* _Action item_
Find the line containing "Continue shopping (640, 925)", then return it and every line after it through the end of the records, exactly. Leave out pictures.

(Dataset entries)
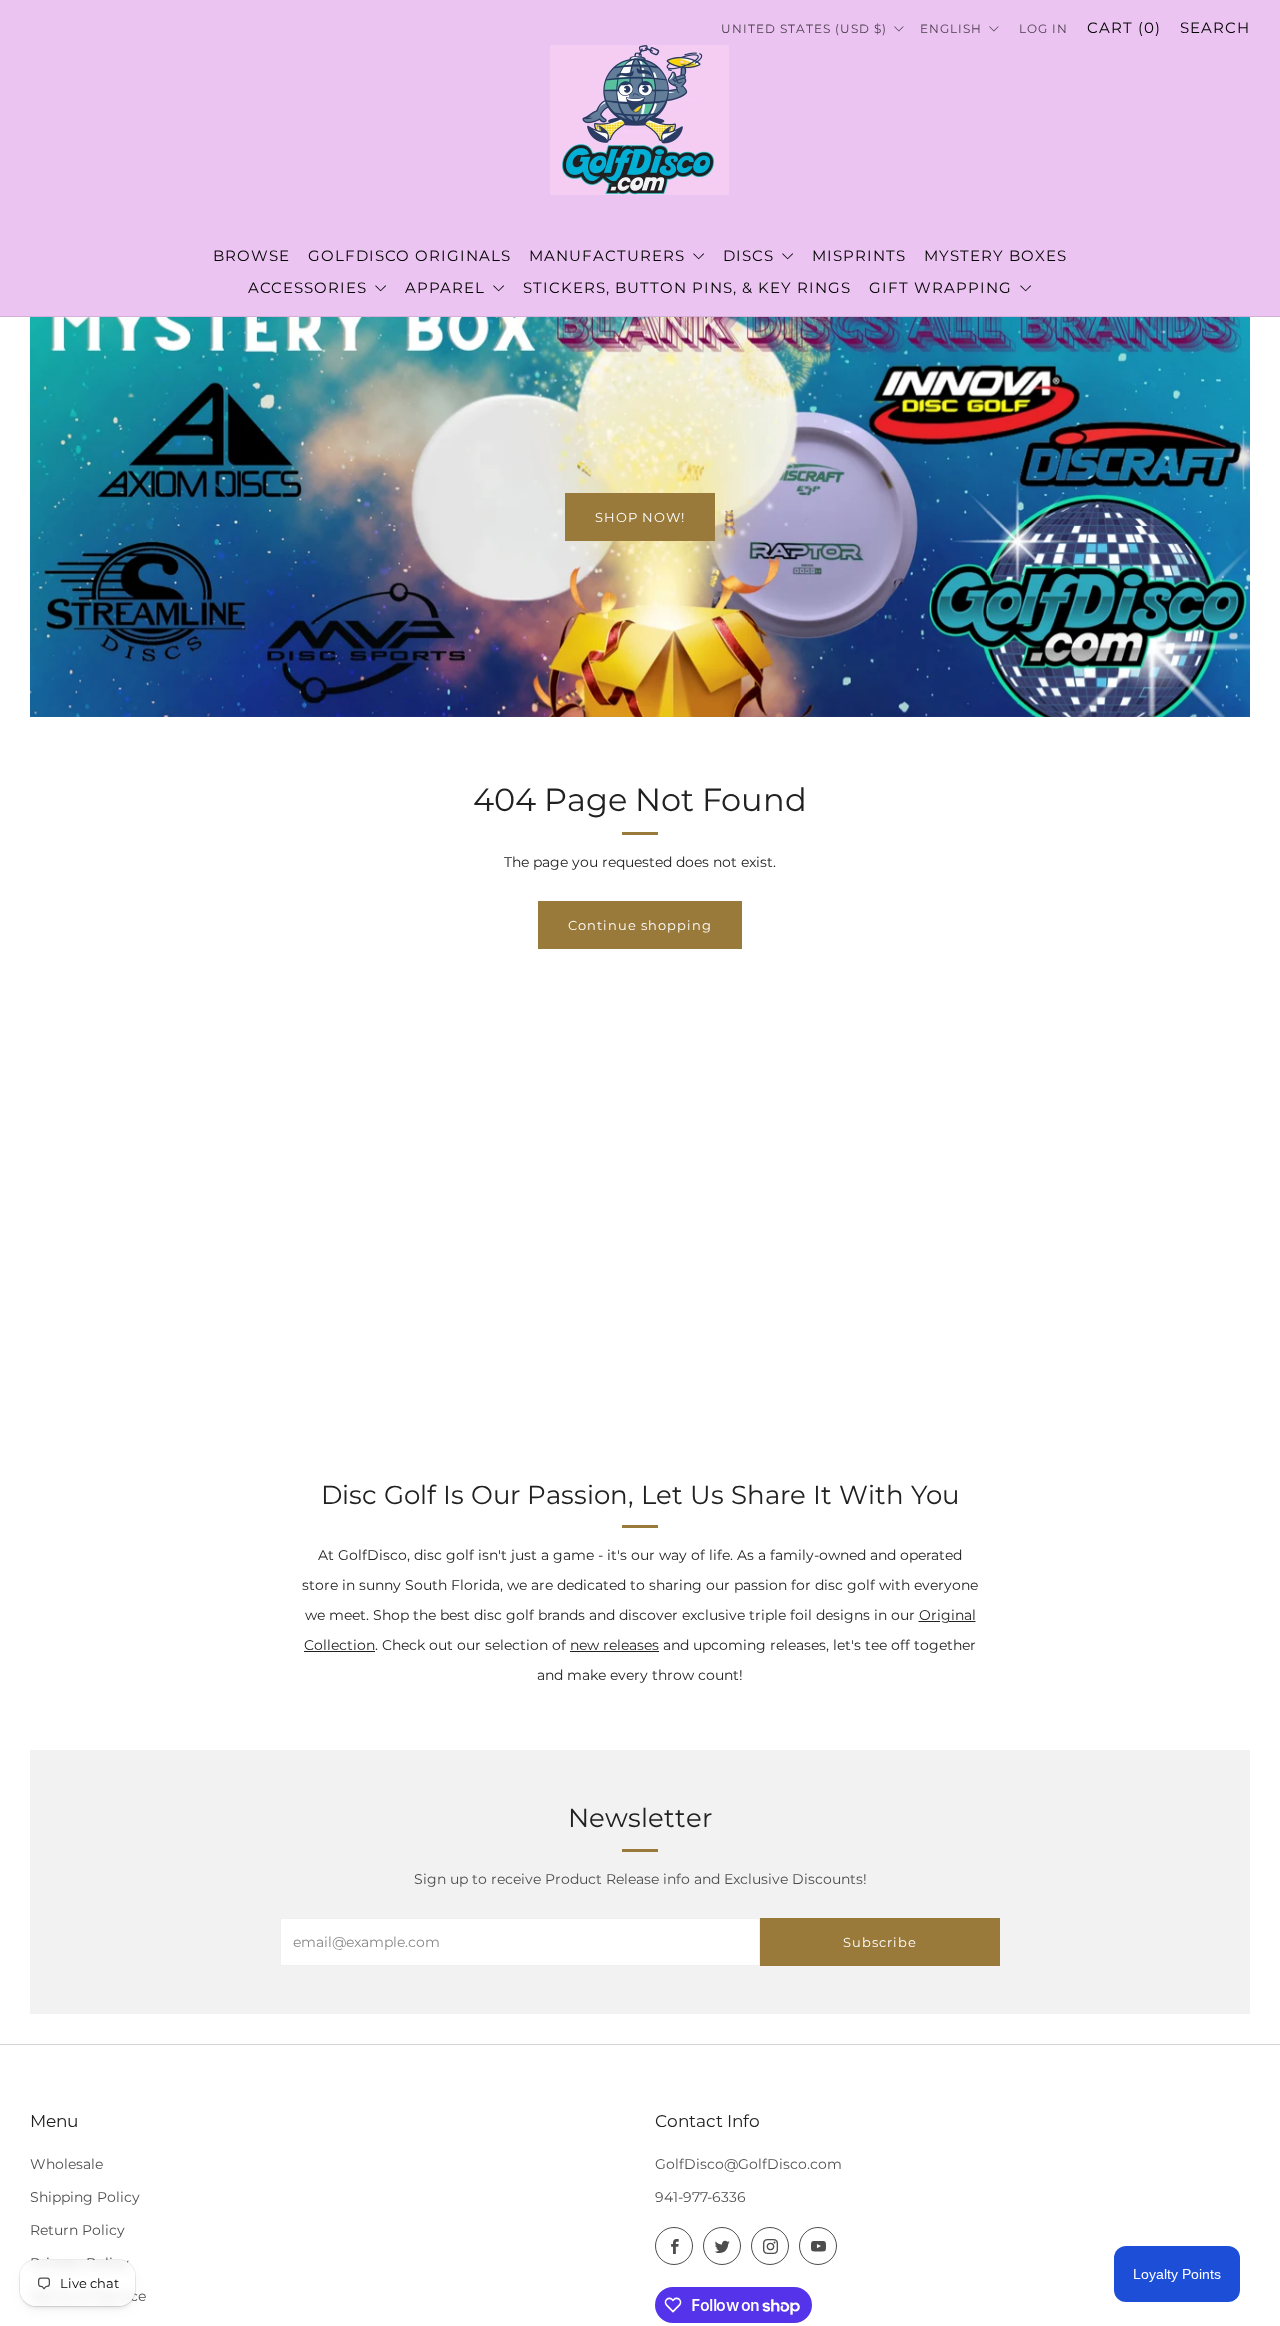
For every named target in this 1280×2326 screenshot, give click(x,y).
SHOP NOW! (640, 517)
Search (1215, 27)
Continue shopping (640, 925)
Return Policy (77, 2230)
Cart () (1124, 27)
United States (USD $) (806, 28)
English (953, 28)
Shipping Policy (85, 2197)
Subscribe (880, 1942)
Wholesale (66, 2164)
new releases (614, 1645)
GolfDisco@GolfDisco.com (748, 2164)
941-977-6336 (700, 2197)
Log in (1043, 28)
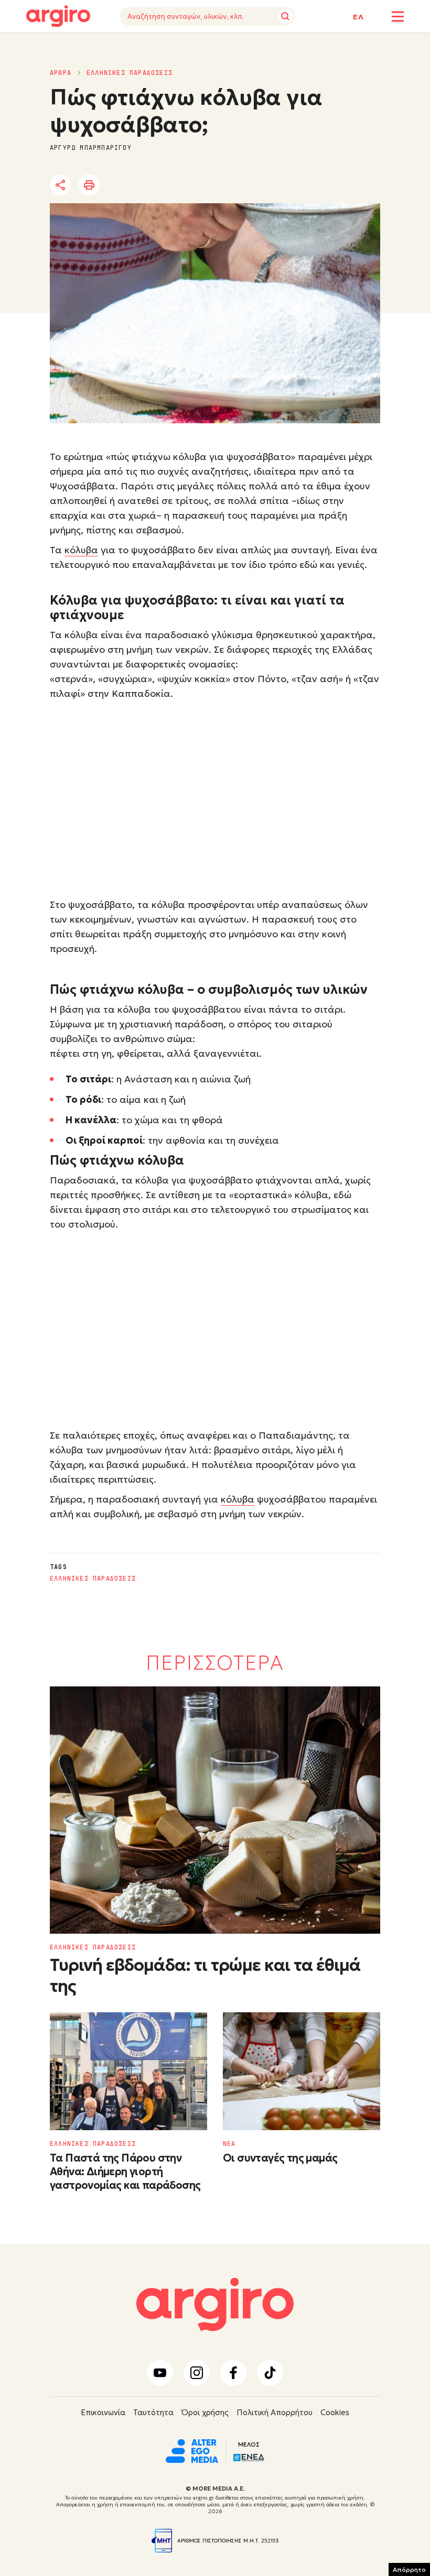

* _Answer below_
Continue shopping (640, 925)
Return Policy (77, 2230)
Cart () (1124, 27)
United States (USD $) (806, 28)
English (953, 28)
Shipping Policy (85, 2197)
Subscribe (880, 1942)
Wholesale (66, 2164)
new releases (614, 1645)
GolfDisco@GolfDisco.com (748, 2164)
941-977-6336 (700, 2197)
Log in (1043, 28)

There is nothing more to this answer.